Still can’t manage to make the stairs all the way to my office in one go without getting winded and having to rest. And the muscles in my legs are sore from a brief afternoon excursion on Saturday with Matthew to run some errands–nothing more arduous than walking up and down some aisles and waiting in line. I suppose it’s a good sign that I’m so impatient with the speed of my recovery. But that doesn’t help the impatience.
Tomorrow I go in to Emory’s Winship Cancer Institute for an early morning PET scan to see what the status is of my tumor, followed by labwork, my fourth and final lumbar puncture chemo infusion, and an appointment with my oncologist to discuss next steps–notably the timing for my radiation treatments.
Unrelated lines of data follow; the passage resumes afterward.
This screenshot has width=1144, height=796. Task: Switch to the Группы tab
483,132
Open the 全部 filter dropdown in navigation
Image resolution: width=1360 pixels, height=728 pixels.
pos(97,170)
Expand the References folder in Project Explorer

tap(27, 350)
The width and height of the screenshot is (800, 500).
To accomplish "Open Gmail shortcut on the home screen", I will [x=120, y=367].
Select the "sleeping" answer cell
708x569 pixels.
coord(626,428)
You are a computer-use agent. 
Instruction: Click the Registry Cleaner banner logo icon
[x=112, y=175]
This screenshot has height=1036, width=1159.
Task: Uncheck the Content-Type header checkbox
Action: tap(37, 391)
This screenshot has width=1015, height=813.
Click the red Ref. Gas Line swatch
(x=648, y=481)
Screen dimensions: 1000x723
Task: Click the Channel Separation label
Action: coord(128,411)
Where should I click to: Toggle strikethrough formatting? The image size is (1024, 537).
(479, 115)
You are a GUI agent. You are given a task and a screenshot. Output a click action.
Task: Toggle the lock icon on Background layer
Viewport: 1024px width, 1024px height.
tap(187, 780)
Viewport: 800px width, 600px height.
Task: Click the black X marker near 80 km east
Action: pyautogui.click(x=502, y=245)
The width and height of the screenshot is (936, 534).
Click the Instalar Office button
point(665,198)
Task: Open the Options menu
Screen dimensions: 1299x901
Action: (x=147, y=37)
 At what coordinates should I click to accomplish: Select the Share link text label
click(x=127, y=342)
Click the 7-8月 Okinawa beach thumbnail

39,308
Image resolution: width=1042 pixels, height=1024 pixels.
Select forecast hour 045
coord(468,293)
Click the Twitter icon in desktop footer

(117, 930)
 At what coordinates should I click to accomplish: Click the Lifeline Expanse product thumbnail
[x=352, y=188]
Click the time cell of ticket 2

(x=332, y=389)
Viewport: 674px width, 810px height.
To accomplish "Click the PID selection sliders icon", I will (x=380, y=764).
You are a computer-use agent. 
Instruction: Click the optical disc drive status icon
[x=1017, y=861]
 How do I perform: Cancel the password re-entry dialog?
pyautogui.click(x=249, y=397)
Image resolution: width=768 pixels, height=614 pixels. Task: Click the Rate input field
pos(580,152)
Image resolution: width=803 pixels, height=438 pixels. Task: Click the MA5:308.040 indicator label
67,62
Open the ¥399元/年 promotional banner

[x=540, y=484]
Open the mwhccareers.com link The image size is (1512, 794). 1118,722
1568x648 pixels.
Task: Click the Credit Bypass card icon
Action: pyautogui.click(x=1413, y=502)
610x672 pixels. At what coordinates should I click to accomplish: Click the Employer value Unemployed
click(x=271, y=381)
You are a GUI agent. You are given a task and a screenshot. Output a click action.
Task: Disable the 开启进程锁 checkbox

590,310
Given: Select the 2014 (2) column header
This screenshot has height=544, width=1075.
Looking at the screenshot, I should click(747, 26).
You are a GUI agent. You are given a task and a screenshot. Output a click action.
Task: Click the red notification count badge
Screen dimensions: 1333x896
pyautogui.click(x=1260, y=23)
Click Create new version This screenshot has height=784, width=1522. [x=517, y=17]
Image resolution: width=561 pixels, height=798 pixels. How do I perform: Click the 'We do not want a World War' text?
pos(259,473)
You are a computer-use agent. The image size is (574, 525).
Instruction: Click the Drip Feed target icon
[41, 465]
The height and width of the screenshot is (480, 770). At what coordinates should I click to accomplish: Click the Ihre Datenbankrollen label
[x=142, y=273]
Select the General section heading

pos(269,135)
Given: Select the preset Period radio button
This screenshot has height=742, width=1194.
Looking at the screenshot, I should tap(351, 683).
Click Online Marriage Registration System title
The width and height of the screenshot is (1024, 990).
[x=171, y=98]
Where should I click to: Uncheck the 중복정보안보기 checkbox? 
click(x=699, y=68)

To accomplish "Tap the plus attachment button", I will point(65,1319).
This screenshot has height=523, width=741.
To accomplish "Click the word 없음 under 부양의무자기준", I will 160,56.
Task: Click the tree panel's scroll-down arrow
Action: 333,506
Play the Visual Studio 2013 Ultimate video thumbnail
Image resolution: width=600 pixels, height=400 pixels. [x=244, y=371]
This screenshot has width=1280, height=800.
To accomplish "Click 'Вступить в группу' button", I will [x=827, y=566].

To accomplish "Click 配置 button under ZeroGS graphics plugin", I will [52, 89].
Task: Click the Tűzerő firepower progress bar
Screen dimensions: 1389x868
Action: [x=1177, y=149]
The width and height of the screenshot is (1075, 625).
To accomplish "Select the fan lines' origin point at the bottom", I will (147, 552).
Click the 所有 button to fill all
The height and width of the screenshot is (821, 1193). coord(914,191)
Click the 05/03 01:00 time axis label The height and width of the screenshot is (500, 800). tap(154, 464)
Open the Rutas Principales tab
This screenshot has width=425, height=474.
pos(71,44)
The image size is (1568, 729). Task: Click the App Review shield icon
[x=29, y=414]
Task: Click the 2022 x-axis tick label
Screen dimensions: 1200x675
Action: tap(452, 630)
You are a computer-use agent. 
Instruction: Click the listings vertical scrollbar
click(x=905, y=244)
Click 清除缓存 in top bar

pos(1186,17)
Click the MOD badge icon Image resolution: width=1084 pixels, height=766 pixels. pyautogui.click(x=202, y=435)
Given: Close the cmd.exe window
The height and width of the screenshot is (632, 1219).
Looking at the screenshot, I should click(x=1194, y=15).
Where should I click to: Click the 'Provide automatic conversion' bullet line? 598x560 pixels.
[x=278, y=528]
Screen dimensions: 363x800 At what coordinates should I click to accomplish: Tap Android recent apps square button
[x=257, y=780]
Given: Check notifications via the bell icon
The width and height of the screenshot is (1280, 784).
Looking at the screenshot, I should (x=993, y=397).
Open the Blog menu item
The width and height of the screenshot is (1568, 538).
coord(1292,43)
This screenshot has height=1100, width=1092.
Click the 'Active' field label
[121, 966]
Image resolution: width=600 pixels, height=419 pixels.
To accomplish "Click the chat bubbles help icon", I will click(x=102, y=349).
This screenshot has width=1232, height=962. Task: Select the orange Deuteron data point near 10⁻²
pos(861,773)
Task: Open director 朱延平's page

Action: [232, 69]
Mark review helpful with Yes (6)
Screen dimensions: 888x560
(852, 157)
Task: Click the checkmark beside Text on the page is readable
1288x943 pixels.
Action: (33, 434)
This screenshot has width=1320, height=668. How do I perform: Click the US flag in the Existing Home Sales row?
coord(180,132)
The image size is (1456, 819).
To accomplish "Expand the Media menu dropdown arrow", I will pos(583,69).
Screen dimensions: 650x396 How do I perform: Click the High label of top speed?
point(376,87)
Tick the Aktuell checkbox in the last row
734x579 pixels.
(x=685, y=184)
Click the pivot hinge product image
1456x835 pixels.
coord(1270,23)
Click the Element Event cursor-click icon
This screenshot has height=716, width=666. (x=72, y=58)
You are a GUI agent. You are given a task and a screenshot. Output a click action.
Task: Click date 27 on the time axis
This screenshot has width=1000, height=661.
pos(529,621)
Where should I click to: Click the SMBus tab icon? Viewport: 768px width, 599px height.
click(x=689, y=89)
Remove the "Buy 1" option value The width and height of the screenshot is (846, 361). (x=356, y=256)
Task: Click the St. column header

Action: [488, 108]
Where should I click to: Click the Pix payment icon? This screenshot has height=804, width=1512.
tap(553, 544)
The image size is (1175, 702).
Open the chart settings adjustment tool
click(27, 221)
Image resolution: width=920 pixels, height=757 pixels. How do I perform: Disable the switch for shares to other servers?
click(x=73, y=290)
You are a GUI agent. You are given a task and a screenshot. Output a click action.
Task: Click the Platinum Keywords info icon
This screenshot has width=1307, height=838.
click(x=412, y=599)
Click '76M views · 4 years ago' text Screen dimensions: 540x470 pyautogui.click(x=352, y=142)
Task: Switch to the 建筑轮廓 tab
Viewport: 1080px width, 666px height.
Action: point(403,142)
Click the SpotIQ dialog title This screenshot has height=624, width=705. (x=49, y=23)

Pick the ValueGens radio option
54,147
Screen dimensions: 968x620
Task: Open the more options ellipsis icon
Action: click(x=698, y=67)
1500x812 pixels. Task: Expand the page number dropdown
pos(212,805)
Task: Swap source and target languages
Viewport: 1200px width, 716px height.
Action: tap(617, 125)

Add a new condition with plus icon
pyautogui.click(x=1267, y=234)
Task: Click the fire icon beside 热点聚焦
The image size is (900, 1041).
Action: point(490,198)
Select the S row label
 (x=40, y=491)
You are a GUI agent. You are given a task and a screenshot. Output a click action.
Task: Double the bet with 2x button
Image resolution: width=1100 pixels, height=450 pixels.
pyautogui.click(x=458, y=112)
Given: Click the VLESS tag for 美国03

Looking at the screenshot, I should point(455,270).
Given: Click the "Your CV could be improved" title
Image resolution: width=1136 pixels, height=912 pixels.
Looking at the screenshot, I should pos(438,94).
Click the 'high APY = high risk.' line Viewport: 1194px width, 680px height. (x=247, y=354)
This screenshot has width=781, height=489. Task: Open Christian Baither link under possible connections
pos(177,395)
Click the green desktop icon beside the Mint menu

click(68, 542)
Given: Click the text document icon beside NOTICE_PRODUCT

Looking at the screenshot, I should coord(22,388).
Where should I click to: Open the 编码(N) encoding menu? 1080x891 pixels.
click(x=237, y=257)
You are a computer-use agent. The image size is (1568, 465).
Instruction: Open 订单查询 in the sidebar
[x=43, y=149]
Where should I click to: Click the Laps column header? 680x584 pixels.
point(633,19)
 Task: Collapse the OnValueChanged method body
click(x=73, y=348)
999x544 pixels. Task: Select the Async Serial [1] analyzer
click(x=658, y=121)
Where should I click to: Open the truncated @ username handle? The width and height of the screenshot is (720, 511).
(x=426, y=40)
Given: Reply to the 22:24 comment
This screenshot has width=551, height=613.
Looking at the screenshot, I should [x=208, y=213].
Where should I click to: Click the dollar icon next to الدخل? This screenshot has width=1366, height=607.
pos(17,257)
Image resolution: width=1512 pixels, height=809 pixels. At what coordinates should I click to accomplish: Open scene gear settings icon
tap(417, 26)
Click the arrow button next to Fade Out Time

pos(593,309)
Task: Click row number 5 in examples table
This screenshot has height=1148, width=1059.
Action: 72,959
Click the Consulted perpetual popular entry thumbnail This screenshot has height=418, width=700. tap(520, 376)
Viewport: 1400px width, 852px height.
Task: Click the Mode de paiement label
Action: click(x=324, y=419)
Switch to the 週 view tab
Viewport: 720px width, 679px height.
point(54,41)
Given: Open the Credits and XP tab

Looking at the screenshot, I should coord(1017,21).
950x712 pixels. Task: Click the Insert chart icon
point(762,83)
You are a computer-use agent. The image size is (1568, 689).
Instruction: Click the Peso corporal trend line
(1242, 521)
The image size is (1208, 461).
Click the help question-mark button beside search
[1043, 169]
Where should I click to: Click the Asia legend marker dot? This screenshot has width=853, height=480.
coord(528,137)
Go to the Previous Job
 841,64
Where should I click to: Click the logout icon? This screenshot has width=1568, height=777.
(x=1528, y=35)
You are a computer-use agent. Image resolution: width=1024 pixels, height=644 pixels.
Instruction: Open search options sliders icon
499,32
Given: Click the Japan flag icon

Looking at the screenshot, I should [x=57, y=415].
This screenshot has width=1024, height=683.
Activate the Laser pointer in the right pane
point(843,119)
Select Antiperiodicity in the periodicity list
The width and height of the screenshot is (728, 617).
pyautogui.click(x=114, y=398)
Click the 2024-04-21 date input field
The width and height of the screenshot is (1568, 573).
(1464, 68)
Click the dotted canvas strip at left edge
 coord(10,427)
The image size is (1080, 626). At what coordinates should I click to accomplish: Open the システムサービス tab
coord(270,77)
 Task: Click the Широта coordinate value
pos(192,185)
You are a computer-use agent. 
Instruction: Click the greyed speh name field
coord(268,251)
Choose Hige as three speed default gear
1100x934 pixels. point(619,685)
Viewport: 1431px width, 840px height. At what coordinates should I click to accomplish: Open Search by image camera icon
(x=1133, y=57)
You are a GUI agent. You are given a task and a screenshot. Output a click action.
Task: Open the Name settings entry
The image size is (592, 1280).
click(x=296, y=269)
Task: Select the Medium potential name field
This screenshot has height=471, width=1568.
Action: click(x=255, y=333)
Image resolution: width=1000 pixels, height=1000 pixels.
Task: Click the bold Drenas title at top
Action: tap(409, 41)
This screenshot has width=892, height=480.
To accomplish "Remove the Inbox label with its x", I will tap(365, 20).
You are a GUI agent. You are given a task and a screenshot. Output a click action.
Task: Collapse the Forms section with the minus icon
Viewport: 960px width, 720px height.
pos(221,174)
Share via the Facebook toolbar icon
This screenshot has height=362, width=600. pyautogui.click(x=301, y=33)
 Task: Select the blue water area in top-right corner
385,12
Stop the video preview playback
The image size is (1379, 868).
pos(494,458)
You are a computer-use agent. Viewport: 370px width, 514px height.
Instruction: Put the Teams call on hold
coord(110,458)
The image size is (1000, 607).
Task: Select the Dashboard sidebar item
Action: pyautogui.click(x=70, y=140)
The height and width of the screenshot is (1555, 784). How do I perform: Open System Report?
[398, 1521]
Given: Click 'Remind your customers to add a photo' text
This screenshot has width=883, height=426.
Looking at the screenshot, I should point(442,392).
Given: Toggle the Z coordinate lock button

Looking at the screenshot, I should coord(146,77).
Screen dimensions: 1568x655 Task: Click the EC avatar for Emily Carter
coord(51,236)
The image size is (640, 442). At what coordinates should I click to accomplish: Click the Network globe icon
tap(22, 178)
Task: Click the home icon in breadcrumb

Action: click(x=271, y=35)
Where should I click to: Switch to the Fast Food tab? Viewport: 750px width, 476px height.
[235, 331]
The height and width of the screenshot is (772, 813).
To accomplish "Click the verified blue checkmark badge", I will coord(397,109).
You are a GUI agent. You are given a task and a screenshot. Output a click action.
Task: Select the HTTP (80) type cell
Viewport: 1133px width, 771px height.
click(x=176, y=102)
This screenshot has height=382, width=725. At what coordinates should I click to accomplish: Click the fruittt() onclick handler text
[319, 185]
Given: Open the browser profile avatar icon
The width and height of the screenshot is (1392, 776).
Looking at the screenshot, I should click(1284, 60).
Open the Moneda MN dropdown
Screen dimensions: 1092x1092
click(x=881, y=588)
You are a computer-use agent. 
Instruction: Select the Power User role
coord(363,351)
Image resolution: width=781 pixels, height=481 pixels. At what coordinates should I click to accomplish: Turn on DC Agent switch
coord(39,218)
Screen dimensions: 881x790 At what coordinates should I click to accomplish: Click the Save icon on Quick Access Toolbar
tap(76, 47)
I haven’t seen a scan since the first CT showed the 6cm tumor in my sinuses. My oncologist thinks it’s very likely that six rounds of chemo got all the cancer cells, but I can still feel a minor swelling in the right side of the roof of my mouth. It’s invisible to the naked eye, so much smaller than it was last October, negligible even. And my doctor says it’s most likely scar tissue, dead cells, not the remnants of a still-kicking tumor biding its time and waiting to start this whole nightmare over again. But I want to see proof of that on the screen.
And even if it’s not completely gone, I know Round 2: Radiation will likely stomp out the last malingering cancer cells. But I’d feel so much better if the radiation could be “just in case” versus “we need to do this ’cause it ain’t dead yet.”